Versmissen wins Italy e-Drone Racing World Cup, tops standings
Versmissen turned the Italy sim round into a title statement, grabbing 49 points and opening a 3-point gap on Alikhan Nsanbaev in the World Cup standings.

Swan Versmissen did more than win the Italy e-Drone Racing World Cup round. He turned a three-lap simulator race into a statement of control, finishing first with 49 World Cup points and moving to the top of the 2025 championship table, with Alikhan Nsanbaev close behind on 46. Chuan Sheng Shao stayed in the hunt in third with 43, while Elisey Timofeev and Yiran Sheng kept the pressure on the front group with 41 and 38 points.
That gap matters because this series is not decided by one hot run. FAI’s standings export, generated from the EreaDrone platform on June 4, 2026 at 9:45 am, shows a championship race built on consistency, not just podium finishes. Versmissen, the 2024 e-Drone Racing World Cup champion, already knows how to handle that grind. The Italy result only reinforces the sense that he remains the pilot everyone else has to chase when the standings tighten.

The Italy round was run on the EreaDrone simulator using a track designed for the World Drone Cup Italy 2025 in Albizzate, Italy, and each race went over three laps. That setup fits the sport FAI introduced in 2024 to bring drone racing into a more accessible format, with pilots competing from home on a game controller and a Windows computer with a stable internet connection.

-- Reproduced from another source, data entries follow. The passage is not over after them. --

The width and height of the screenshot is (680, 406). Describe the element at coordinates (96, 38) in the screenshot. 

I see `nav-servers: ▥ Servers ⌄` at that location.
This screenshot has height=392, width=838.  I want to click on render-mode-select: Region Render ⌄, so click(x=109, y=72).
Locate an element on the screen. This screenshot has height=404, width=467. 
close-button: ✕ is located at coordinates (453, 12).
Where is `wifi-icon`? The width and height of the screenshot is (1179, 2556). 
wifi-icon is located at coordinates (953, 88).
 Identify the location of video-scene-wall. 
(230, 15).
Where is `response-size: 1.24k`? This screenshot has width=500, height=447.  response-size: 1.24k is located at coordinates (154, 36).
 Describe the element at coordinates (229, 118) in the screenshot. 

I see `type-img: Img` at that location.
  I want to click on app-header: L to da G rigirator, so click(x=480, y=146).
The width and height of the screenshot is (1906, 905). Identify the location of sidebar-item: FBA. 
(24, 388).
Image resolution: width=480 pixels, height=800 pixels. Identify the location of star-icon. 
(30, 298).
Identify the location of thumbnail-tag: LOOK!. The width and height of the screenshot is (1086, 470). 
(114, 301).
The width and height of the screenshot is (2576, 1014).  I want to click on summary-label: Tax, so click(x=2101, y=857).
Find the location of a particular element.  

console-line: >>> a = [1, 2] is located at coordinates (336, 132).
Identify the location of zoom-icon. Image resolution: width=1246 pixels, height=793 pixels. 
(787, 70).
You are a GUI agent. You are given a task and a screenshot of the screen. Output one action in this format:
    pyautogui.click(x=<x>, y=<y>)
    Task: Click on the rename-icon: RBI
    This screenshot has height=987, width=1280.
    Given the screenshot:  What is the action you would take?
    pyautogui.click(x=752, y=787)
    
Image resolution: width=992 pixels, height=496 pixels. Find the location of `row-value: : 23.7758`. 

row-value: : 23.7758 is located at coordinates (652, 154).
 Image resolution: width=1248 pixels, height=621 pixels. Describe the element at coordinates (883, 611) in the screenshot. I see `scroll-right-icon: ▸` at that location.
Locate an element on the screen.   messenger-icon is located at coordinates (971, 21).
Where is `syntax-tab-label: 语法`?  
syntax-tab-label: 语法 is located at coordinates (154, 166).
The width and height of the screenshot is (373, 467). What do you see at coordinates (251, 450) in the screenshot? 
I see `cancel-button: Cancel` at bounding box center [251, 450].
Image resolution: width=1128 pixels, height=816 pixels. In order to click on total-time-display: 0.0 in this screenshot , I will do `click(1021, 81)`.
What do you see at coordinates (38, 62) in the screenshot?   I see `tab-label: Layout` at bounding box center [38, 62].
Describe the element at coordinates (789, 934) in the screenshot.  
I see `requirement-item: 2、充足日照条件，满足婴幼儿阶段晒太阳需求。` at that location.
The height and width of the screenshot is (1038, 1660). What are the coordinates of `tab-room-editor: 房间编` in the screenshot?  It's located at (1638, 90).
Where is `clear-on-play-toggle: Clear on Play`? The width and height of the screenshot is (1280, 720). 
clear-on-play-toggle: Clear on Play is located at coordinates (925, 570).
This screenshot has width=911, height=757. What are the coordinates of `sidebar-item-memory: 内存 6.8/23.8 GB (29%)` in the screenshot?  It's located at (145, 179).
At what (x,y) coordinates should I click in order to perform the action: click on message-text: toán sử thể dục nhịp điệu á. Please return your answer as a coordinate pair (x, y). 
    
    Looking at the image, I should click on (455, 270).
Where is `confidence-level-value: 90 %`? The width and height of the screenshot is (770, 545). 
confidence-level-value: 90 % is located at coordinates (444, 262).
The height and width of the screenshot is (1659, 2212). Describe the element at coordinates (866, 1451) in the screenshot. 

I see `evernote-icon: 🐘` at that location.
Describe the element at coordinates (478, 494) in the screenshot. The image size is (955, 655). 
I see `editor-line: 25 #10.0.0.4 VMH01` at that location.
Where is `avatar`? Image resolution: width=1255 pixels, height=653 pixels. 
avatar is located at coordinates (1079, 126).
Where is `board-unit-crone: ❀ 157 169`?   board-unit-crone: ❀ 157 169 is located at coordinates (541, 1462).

In a field like this, latency and composure matter as much as raw speed. One wobble can cost a place, and one place can swing the title picture.

The depth behind the top five underlined how broad the championship has become. Elmars Misevics finished sixth, Aoi Saito seventh, Ruixi Ma eighth, Daniyal Kazymov ninth and Ruijie Ma tenth, with Michel Hallet, Kaname Torii, Peilin Xu, Graulich Benoit, Christopher Young, Nicolas Garnier, Takafumi Matsudome, Tiago Yuji Sakihama, Gen Itami, Morten Siimar, Andrei Tsishyn, Tristan Twine and a long tail of others rounding out the standings. The table also carried pilots from France, Kazakhstan, China, Australia, Latvia, Japan, Brazil, Belgium, the United States, Poland, South Africa, Lithuania, Austria, the Philippines, Italy, Portugal, Norway and Singapore, a reminder that the simulator version of the sport now looks every bit like a global circuit.
FAI’s 2025 ranking documents already list Legacy, Italy and Spire as part of the season, so the championship has room to shift again. The overall winner earns the title of e-Drone Racing World Cup champion, with CIAM medals and diplomas going to the top three, and Versmissen’s Italy performance has put the rest of the field on notice.